Untuk perdagangan hari ini, investor patut mencermati sejumlah sentimen. Pertama tentu perkembangan di Wall Street yang walau terbatas tetapi masih positif. Semoga hijaunya Wall Street bisa menular ke Asia, termasuk Indonesia. 

Sentimen kedua adalah hasil rapat FOMC yang semakin menegaskan ekspektasi pasar bahwa suku bunga acuan AS bisa turun bulan depan. Artinya berinvestasi di dolar AS menjadi kurang menarik. 

Usai rapat FOMC, dolar AS mengalami tekanan jual. Pada pukul 04:40 WIB, Dollar Index (yang mencerminkan posisi greenback di hadapan enam mata uang utama dunia) terkoreksi 0,41%. 

Jika pelemahan dolar AS berlanjut, maka rupiah bisa mendapat angin segar untuk melanjutkan penguatan. Kalau rupiah menguat lagi, maka rantai apresiasi rupiah semakin panjang menjadi tiga hari berturut-turut. 

Sentimen ketiga adalah perkembangan hubungan AS-China yang positif. Trump terus menyatakan bahwa kesepakatan dagang dengan China bisa tercapai. 

"Saya rasa pertemuan nanti (dengan Presiden Xi) akan berjalan dengan sangat baik. Tim kami akan memulai pembicaraan. China ingin sebuah kesepakatan, demikian pula AS. Namun kesepakatan itu harus menguntungkan bagi semuanya," tutur Trump, mengutip Reuters. 


Semakin dekat ke pelaksanaan KTT G20 pada 28-29 Juni, mata dan telinga investor akan mengarah ke pertemuan Trump-Xi. Semoga apa yang disuarakan Trump terwujud, ada jalan menuju damai dagang. 

Dinamika relasi AS-China yang kembali mesra bisa membuat investor semakin bersemangat untuk masuk ke aset berisiko di negara berkembang. Plus sikap (stance) The Fed yang kian kalem alias dovish, maka risk appetite investor sepertinya bakal membuncah. 


(BERLANJUT KE HALAMAN 4)


Sentimen keempat adalah pengumuman suku bunga acuan BoJ. Konsensus pasar yang dihimpun Reuters memperkirakan Kuroda dan kolega masih mempertahankan suku bunga di angka -0,1%.  

Namun investor juga akan mencermati pernyataan BoJ. Sebab, sudah ada sinyal BoJ siap menambah stimulus jika risiko ekstenal dinilai membahayakan perekonomian domestik. 

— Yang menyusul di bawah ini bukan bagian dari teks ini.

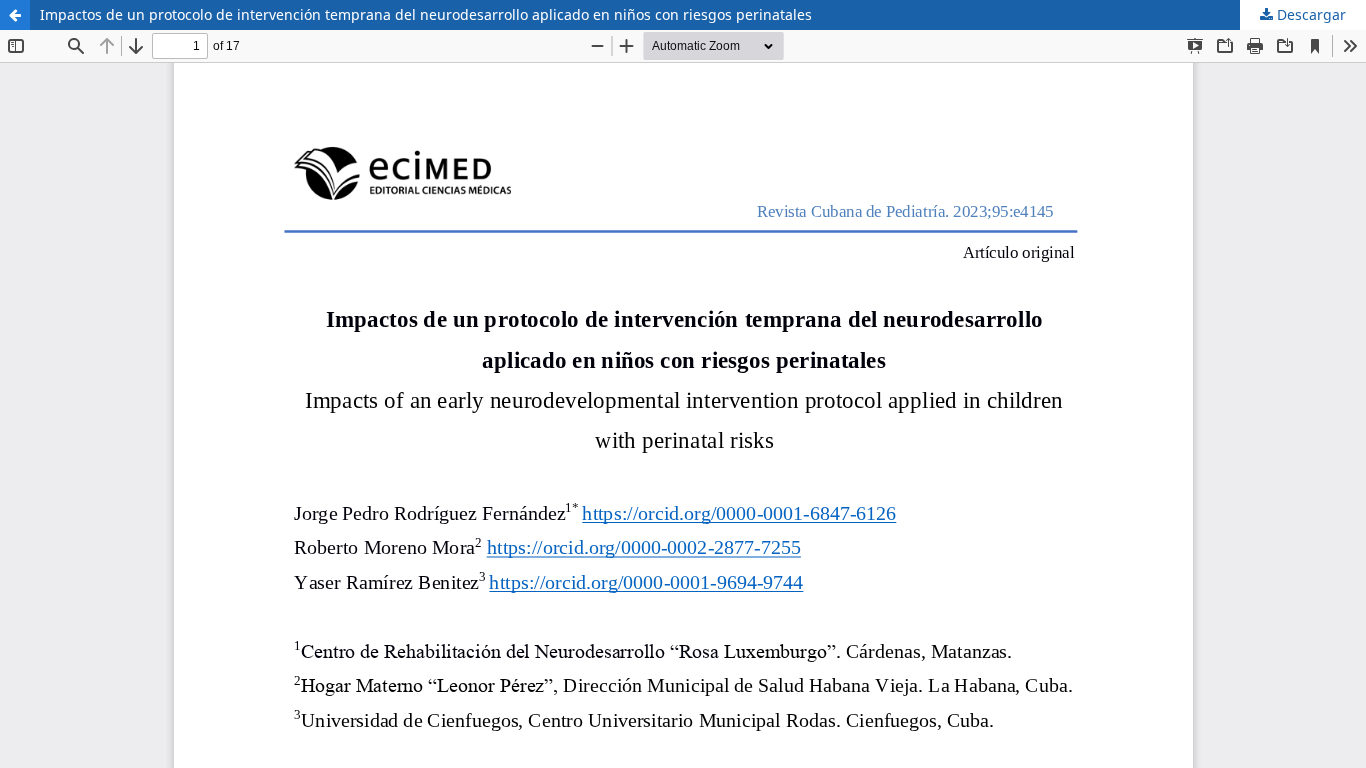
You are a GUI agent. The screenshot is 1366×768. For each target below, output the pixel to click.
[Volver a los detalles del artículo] (15, 15)
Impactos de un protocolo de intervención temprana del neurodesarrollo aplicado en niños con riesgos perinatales (426, 14)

"BoJ akan mengarahkan kebijakan moneter dengan mempertimbangkan dampak dinamika ekonomi global yang bisa mempengaruhi prospek perekonomian Jepang dan momentum pencapaian target inflasi," kata Kuroda di depan parlemen belum lama ini, dikutip dari Reuters. 


Pelaku pasar akan mencermati, apakah benar BoJ akan ikut-ikutan dovish seperti The Fed dan ECB. Jika terkonfirmasi, maka sepertinya tren penurunan suku bunga global akan menjadi the new normal


Namun, rasanya pelaku pasar akan menantikan sentimen kelima yaitu pengumuman suku bunga acuan oleh Bank Indonesia (BI). Konsensus pasar yang dihimpun CNBC Indonesia memperkirakan BI 7 Day Reverse Repo Rate masih bertahan di 6%. Namun suara-suara yang memperkirakan penurunan 25 bps ke 5,75% sudah bermunculan dan tidak bisa dikesampingkan. 

Dalam rapat di DPR, Gubernur Perry Warijyo menyatakan ada ruang penurunan suku bunga acuan. Namun BI tetap mempertimbangkan faktor lain yaitu stabilitas eksternal yang tercermin dari Neraca Pembayaran Indonesia (NPI). 

Oleh karena itu, pelaku pasar akan mencari petunjuk mengenai arah kebijakan moneter BI ke depan. Apakah kegalauan BI masih ada? Apakah BI masih mengambil posisi stabilitas di atas pertumbuhan?  

Atau apakah BI sudah memutuskan untuk menjadi salah satu agen pendorong pertumbuhan ekonomi dengan bersikap dovish? Jika BI 7 Day Reverse Repo Rate masih dipertahankan 6% hari ini, apakah akan ada petunjuk menuju penurunan pada bulan-bulan ke depan? Apakah BI akan bergabung di satu gerbong dengan The Fed dkk yang bakal menurunkan suku bunga acuan? 


Keputusan BI akan sangat menentukan gerak pasar. Tidak hanya angka suku bunga, tetapi 'suasana kebatinan' di MH Thamrin pun akan menjadi perhatian investor. Sebuah beban yang tidak ringan bagi Gubernur Perry dan sejawat, karena apa pun keputusannya bakal mempengaruhi pasar keuangan Indonesia. 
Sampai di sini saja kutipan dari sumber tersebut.